Problem statement: Lay out as a JSON list of strings, one string per line, everything from the line containing "Task: Tap the round" through the last line of the records, inclusive, with blank lines dropped. Leave the pictures out of the list.

Listing:
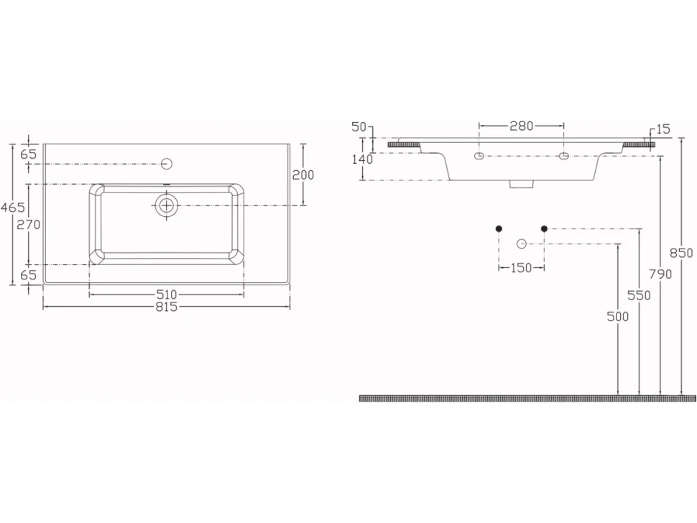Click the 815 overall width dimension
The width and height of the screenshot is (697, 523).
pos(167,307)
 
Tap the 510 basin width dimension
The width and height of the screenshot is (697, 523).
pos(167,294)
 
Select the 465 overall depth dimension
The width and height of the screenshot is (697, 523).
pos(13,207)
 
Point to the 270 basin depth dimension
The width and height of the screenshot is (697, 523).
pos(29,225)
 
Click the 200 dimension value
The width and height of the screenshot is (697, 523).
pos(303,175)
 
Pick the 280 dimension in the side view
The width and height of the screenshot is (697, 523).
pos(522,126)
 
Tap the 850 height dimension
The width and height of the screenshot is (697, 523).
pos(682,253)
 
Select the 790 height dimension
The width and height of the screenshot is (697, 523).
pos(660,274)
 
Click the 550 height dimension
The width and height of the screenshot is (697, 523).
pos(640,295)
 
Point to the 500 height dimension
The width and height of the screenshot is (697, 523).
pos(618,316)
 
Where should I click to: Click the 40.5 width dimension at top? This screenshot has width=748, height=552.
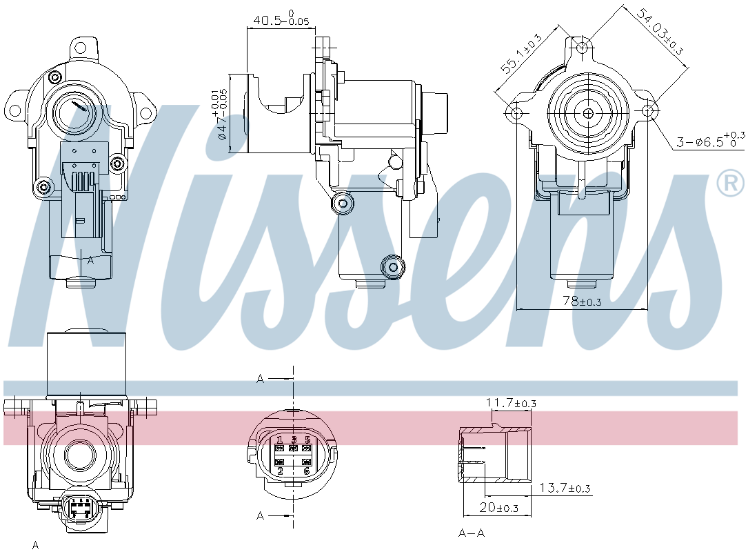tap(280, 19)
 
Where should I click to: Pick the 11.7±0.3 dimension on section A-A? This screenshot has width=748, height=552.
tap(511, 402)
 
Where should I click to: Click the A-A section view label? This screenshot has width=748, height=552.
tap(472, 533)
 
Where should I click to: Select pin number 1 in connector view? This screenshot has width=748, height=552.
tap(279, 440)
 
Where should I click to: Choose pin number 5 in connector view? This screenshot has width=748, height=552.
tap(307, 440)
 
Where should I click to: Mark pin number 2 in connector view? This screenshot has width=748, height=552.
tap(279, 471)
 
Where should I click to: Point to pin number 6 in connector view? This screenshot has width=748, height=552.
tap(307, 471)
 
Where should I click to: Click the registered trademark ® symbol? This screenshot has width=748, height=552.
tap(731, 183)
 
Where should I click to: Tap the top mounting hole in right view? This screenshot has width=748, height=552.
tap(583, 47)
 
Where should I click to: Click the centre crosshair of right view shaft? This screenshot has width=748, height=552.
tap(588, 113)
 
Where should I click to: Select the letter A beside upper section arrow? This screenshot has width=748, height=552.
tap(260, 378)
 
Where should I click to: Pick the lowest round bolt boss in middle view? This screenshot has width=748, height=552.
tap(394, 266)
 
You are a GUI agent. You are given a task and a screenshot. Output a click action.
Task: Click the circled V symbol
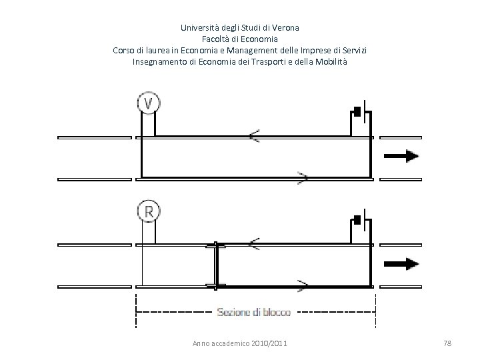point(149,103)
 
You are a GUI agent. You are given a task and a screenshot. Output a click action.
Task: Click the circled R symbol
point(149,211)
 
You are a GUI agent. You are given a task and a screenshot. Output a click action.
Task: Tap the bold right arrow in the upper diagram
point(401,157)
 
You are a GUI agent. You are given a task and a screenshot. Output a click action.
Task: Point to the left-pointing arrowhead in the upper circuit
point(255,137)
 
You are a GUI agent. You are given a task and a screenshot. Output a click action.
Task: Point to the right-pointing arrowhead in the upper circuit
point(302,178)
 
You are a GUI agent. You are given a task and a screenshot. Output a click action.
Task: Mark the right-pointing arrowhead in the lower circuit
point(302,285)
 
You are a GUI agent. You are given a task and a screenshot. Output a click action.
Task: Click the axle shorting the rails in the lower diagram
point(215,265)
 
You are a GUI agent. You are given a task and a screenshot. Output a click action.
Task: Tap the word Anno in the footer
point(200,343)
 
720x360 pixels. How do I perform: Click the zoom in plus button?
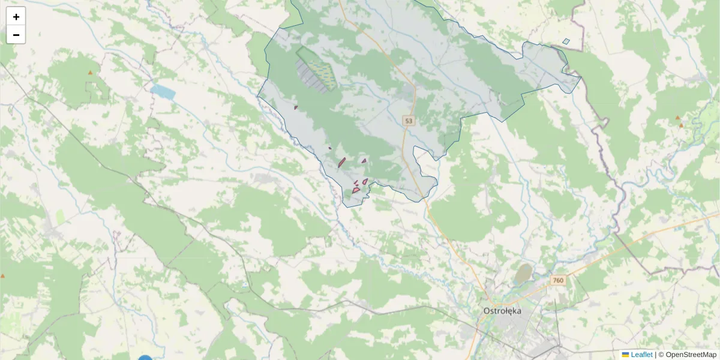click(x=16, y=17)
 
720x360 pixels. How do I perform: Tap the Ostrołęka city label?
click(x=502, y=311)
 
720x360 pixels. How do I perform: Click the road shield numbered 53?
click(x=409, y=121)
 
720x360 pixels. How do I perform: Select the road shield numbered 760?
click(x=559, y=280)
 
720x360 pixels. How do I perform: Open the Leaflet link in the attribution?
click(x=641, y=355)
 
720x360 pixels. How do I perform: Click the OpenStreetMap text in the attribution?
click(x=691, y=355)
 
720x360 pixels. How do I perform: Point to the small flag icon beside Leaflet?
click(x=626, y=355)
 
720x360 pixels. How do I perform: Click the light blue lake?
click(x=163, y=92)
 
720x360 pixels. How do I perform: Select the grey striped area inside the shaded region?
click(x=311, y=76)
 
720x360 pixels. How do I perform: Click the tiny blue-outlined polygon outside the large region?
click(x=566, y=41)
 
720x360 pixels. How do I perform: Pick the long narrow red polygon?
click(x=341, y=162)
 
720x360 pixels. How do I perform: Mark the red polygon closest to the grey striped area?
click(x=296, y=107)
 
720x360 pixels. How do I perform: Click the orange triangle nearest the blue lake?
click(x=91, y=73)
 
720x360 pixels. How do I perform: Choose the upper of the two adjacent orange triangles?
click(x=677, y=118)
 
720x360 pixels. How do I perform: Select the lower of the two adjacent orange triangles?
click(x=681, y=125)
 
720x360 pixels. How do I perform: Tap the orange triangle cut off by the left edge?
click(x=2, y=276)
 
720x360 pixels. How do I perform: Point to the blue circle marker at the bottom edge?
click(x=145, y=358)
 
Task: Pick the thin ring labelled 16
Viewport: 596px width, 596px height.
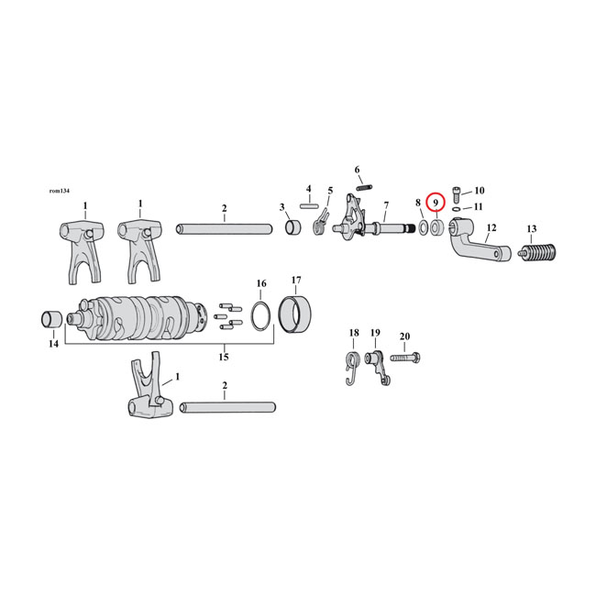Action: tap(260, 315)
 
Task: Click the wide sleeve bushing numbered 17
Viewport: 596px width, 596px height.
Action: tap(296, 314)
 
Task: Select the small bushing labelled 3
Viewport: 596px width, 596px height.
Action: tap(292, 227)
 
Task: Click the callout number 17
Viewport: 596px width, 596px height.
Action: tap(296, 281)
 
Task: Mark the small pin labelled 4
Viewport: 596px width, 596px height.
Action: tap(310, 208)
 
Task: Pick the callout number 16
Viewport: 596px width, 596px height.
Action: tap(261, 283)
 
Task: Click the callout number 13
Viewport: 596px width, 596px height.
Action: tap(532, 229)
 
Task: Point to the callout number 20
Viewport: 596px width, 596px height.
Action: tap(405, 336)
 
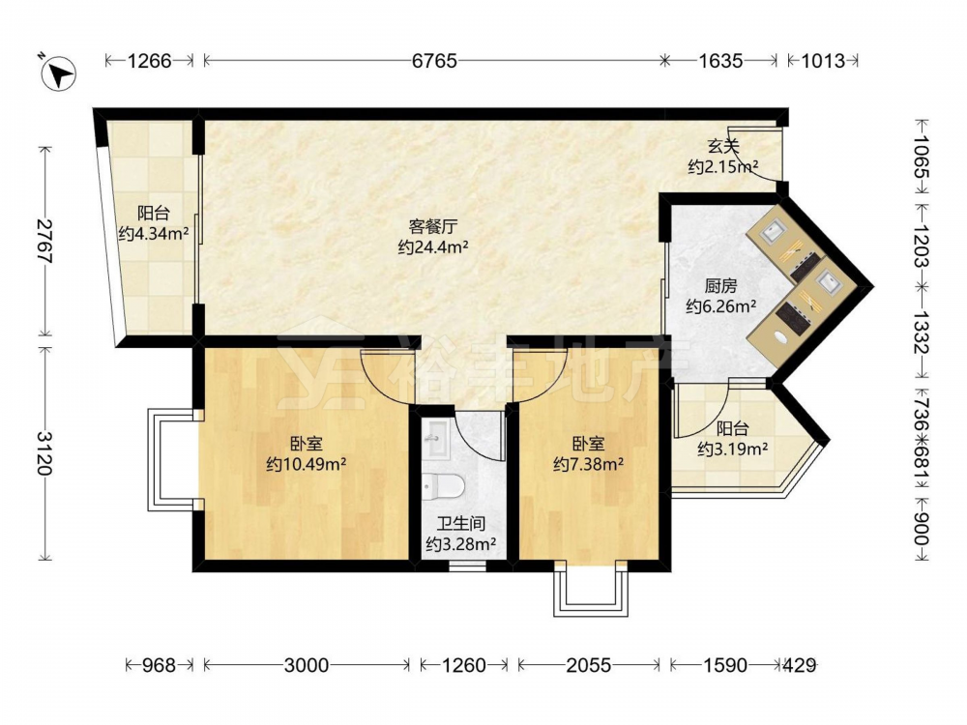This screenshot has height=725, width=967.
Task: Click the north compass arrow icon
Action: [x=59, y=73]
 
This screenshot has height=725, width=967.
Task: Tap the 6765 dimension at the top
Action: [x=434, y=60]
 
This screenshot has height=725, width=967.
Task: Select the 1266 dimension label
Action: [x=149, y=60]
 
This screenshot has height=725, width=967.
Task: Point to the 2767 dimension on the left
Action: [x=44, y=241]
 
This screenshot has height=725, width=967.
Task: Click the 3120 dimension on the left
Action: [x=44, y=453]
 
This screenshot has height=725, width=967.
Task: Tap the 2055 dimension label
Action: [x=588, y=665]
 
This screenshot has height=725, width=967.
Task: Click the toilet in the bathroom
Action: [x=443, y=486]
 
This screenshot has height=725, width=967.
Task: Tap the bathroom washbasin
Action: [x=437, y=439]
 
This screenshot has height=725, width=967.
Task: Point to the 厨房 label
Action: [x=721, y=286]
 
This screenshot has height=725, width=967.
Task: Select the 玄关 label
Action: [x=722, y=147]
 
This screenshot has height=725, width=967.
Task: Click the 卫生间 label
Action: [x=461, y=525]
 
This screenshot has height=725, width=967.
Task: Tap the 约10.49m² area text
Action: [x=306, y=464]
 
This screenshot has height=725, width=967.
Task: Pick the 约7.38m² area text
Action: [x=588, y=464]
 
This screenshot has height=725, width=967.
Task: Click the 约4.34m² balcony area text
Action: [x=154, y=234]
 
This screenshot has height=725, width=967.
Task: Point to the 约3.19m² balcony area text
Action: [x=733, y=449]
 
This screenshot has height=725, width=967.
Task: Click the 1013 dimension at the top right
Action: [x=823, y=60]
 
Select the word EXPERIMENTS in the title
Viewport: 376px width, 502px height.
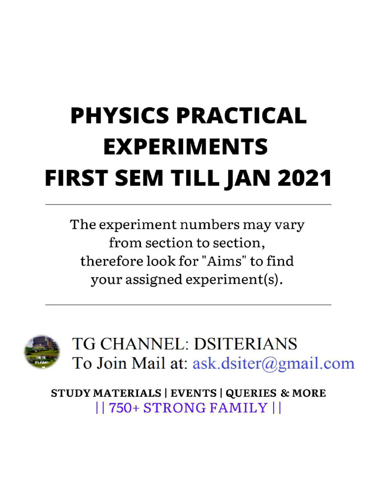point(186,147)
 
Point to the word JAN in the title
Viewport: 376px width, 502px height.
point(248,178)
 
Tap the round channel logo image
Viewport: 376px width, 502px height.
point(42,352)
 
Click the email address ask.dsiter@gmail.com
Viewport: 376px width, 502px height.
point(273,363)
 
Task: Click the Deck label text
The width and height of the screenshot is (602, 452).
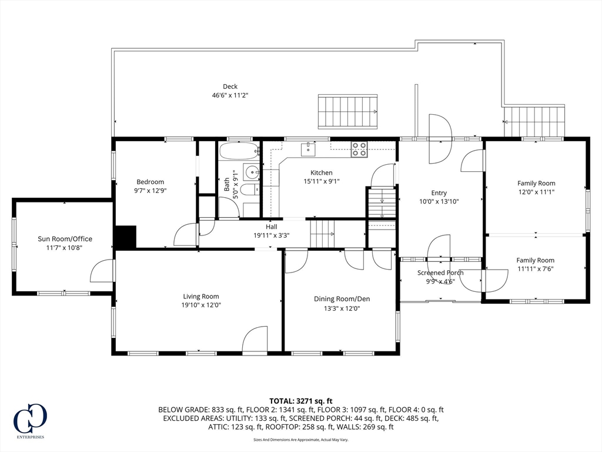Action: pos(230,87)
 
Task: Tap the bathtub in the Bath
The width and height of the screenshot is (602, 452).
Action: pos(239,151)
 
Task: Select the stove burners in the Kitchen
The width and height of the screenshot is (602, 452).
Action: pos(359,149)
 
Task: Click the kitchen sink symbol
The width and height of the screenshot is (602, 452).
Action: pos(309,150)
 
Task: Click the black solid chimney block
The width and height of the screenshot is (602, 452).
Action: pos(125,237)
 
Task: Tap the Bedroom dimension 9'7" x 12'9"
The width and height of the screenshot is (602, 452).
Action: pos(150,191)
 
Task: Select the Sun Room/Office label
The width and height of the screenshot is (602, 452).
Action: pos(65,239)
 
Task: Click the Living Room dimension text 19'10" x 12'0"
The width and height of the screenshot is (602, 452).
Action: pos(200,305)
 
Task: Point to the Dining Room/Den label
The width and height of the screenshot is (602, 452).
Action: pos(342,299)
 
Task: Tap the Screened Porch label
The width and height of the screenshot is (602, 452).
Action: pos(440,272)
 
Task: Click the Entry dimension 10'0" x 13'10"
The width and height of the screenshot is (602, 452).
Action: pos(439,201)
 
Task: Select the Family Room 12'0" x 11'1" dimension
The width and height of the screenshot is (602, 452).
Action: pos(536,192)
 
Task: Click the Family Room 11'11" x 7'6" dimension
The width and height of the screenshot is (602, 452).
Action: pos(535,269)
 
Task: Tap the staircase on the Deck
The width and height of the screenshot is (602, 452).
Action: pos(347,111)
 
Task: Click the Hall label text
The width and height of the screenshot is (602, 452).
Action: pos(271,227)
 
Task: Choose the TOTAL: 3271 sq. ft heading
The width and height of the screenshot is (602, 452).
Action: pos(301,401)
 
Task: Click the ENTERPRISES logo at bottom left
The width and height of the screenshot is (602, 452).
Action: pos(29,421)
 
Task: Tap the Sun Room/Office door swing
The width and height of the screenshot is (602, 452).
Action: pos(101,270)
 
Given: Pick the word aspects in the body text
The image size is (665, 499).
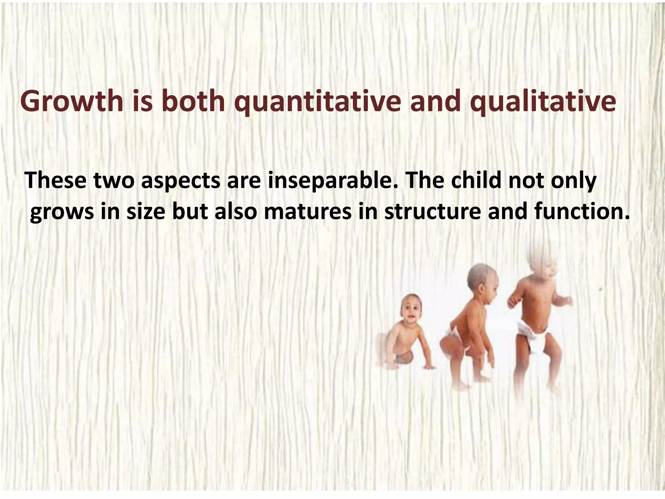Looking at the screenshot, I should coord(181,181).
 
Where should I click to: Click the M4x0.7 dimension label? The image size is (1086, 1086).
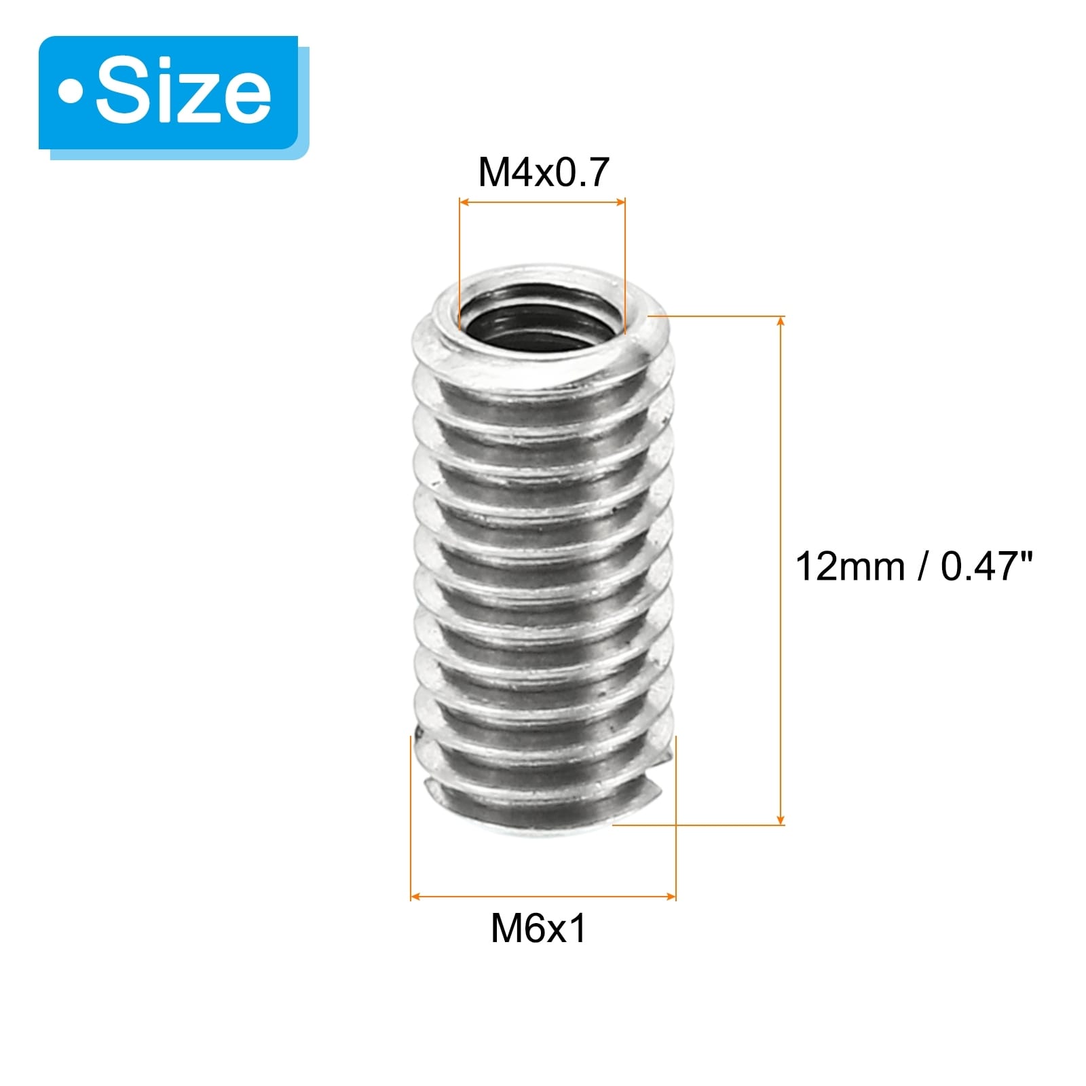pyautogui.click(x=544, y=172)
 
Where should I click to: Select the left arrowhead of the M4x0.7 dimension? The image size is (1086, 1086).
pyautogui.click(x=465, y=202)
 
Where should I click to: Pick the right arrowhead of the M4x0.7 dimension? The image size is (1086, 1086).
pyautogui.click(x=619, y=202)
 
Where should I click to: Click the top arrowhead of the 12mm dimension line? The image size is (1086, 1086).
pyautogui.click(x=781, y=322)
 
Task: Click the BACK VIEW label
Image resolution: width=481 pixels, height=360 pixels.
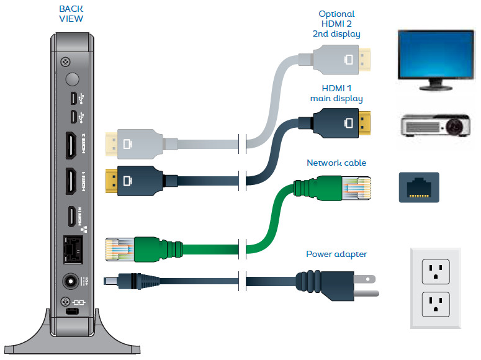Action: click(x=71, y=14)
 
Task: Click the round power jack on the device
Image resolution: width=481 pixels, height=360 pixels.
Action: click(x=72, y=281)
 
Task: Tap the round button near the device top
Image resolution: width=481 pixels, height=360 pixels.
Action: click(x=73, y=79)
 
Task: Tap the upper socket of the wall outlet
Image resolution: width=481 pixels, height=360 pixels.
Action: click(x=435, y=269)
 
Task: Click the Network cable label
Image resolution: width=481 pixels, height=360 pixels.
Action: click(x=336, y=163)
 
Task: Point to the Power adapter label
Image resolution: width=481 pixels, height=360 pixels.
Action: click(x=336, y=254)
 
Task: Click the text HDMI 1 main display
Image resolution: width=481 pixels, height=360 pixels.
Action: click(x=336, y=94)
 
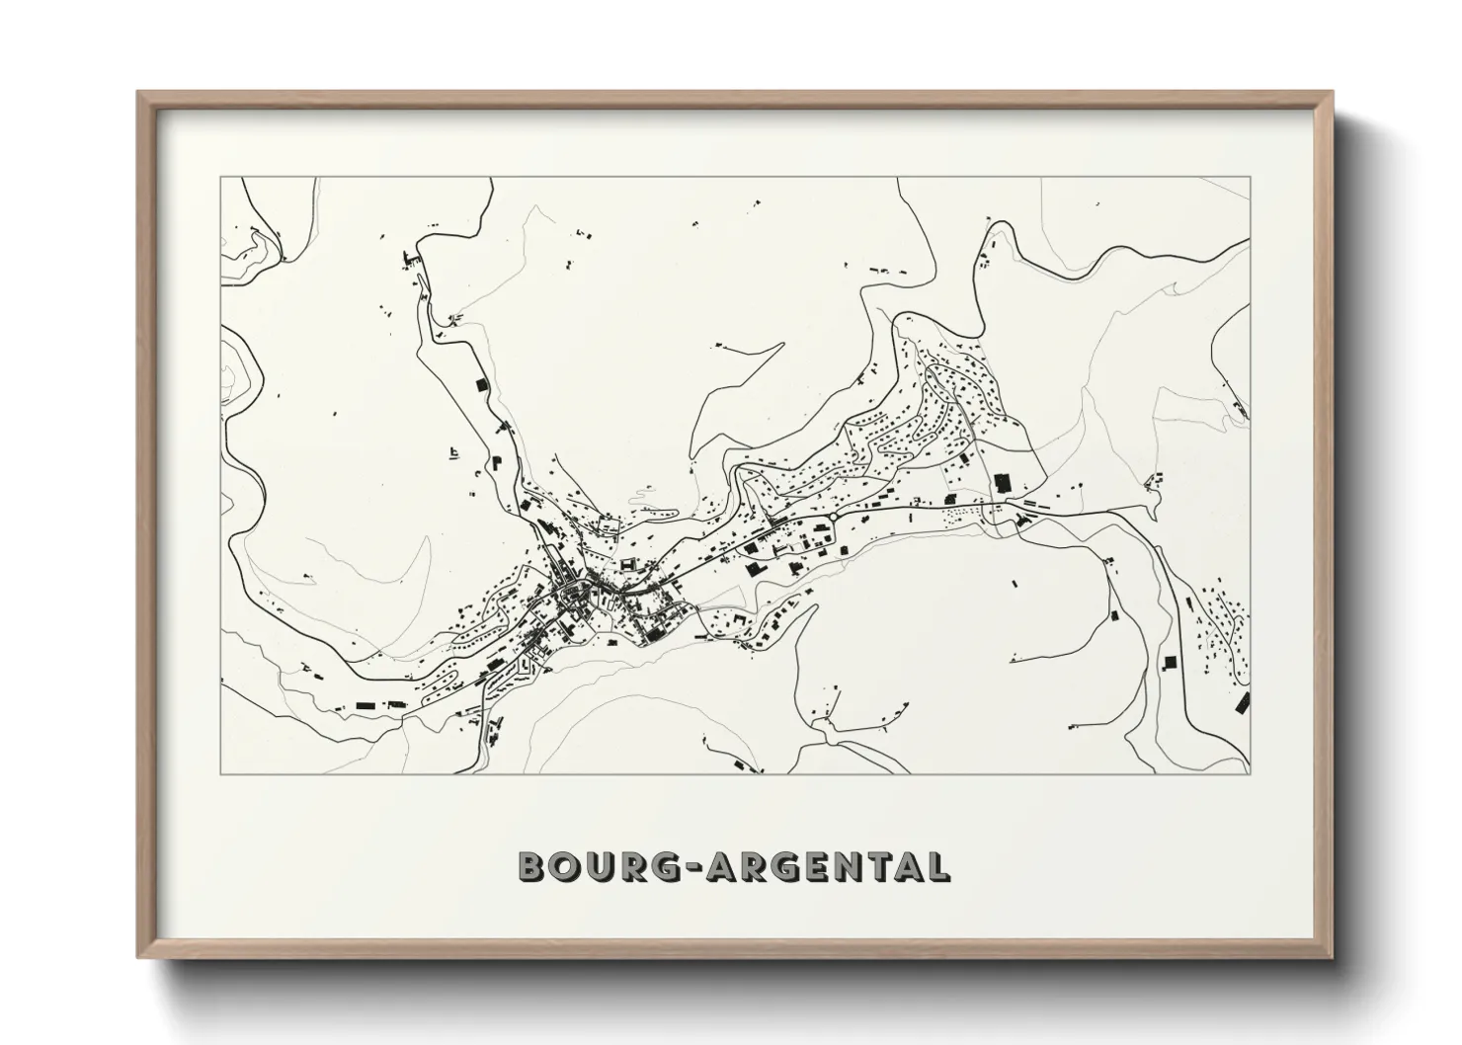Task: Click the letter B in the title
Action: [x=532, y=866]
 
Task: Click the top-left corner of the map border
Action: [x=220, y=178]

Complete answer:
[
  "Task: Tap the round button near the device top",
  "Image resolution: width=481 pixels, height=360 pixels.",
  "Action: click(x=73, y=79)",
  "Task: Tap the upper socket of the wall outlet",
  "Image resolution: width=481 pixels, height=360 pixels.",
  "Action: click(x=435, y=269)",
  "Task: Click the Network cable label",
  "Image resolution: width=481 pixels, height=360 pixels.",
  "Action: click(x=336, y=163)",
  "Task: Point to the Power adapter label",
  "Image resolution: width=481 pixels, height=360 pixels.",
  "Action: click(x=336, y=254)",
  "Task: Click the text HDMI 1 main display",
  "Image resolution: width=481 pixels, height=360 pixels.",
  "Action: click(x=336, y=94)",
  "Task: Click the letter B in the title",
  "Action: [x=532, y=866]",
  "Task: Click the top-left corner of the map border",
  "Action: [x=220, y=178]"
]